That is as it should be. Wednesday is the anniversary of the crushing of the Scots at the Battle of Flodden and the 59th anniversary of Elvis’s gyrations on the Ed Sullivan Show. But it will also mark the point at which Queen Elizabeth II, head of the Commonwealth, defender of the faith, head of state of the United Kingdom and 15 other territories, will have reigned for longer than any of her predecessors.
The poor old lady (she is 89, for heavens’ sake) finds the occasion marked by mewling, bawling and screaming on all sides. It does not really matter whether those concerned are “God bless you Ma’am” lickspittles in the Daily Telegraph or smugly sulphurous north London Roundheads in The Guardian: they are all equally absurd.
Elizabeth II’s achievement is to have lived longer than she might have expected to in an earlier time. Queen Victoria, her predecessor as longest-reigning monarch, died at the age of 81 in 1901. When Victoria acceded to the throne the average female life expectancy in Britain was 42; it is now 83. She has led a comfortable and pretty healthy life and survived rather longer than the average.
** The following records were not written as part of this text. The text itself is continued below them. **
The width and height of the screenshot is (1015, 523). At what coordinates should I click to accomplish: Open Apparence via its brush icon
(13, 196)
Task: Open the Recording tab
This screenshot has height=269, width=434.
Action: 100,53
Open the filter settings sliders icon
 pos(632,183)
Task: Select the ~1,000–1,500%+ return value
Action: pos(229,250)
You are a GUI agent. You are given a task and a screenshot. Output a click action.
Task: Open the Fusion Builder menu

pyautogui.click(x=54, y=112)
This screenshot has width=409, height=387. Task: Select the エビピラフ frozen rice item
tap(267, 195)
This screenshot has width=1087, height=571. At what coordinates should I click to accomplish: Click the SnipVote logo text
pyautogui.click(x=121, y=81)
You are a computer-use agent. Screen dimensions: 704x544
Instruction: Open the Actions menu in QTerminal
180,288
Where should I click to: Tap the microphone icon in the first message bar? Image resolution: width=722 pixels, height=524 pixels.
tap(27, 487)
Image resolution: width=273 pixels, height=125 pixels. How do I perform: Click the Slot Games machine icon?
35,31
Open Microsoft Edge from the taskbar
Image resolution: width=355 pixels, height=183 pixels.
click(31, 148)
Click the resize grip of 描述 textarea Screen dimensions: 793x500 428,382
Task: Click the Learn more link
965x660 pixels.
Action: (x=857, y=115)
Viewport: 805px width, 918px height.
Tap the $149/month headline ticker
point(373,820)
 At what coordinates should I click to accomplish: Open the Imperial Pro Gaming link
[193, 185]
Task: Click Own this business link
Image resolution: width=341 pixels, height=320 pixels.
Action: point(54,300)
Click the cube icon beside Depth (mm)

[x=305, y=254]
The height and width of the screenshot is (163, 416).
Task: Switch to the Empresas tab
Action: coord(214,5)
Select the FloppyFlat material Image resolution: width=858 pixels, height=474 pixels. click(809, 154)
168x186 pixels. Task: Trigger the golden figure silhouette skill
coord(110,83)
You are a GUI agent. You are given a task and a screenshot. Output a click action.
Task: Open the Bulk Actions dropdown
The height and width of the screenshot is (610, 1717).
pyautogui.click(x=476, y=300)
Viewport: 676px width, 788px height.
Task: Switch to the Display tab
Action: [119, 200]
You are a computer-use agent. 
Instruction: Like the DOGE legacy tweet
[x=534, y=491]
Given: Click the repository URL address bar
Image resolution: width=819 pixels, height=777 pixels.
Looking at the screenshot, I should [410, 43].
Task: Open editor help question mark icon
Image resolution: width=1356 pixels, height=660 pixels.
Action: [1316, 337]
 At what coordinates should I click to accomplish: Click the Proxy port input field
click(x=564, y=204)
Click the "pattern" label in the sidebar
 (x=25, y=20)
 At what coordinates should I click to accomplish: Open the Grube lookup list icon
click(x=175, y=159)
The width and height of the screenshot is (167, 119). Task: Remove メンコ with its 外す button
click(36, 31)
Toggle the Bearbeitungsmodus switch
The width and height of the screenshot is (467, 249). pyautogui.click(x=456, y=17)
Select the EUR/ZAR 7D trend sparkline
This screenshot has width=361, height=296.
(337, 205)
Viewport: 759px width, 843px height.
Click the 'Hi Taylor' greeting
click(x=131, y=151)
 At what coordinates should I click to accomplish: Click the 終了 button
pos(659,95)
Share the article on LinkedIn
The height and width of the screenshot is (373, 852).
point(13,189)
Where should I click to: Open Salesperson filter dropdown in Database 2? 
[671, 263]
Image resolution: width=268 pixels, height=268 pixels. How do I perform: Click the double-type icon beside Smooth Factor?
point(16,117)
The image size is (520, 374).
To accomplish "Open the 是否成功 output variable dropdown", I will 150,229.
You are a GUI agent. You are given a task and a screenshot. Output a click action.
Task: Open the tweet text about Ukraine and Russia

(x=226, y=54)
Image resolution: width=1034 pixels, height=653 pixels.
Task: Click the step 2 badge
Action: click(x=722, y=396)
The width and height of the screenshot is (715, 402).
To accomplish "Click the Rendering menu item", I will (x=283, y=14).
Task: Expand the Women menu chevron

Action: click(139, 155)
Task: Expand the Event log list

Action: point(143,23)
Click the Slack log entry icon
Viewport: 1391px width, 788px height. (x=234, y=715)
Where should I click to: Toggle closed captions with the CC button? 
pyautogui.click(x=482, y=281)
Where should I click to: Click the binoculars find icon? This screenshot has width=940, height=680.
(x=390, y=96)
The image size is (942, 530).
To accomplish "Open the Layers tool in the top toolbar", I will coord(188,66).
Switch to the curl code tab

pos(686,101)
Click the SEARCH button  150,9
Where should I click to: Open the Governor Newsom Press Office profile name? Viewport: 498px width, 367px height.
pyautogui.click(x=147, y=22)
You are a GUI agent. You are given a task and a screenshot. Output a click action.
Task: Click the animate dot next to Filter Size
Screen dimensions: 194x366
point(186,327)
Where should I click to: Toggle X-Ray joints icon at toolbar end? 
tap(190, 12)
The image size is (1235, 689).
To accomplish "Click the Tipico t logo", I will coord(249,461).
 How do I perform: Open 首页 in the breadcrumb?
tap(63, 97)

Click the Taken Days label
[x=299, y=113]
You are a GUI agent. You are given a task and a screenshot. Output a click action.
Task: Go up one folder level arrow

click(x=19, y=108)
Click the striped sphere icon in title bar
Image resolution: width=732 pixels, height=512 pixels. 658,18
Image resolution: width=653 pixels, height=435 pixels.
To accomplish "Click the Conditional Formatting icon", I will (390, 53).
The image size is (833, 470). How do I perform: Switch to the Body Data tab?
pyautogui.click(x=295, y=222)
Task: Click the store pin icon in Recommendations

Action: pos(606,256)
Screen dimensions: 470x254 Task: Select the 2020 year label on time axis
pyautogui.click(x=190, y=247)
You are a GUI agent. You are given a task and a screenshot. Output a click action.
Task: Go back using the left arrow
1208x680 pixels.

So why should we care? Like most, I emerged from tertiary education as a republican. I understand that the idea of having a hereditary head of state is antediluvian, illogical and mildly offensive to people who live in Islington.
We do not have hereditary brain surgeons or plumbers: by what idiocy do we come to believe that the product of one particular set of ovaries is uniquely equipped to bear the tiresome tasks of representing the rest of us? It is absurd.
But that, of course is the point. Arthur Maurice Hocart, an anthropologist who attempted in the 1920s to discover the origins of monarchy, could conclude only that the earliest known religion was a belief in the divinity of kings; when history begins, there are gods and there are monarchs. We may have grown up since then and systematically stripped powers from our kings and queens, but the theology of monarchy still decrees that there is only one person fit to discharge the responsibility of representing all of us. We have taken our rulers out of the clouds and made them into varnished versions of ourselves.
Doubtless, in the state apartments they have already been seeding the two-year-old Prince George’s intake of Peppa Pig with Bagehot’s musings on the Royal Prerogative. He is probably more than ready to get up from his potty for his first consecration of an archbishop.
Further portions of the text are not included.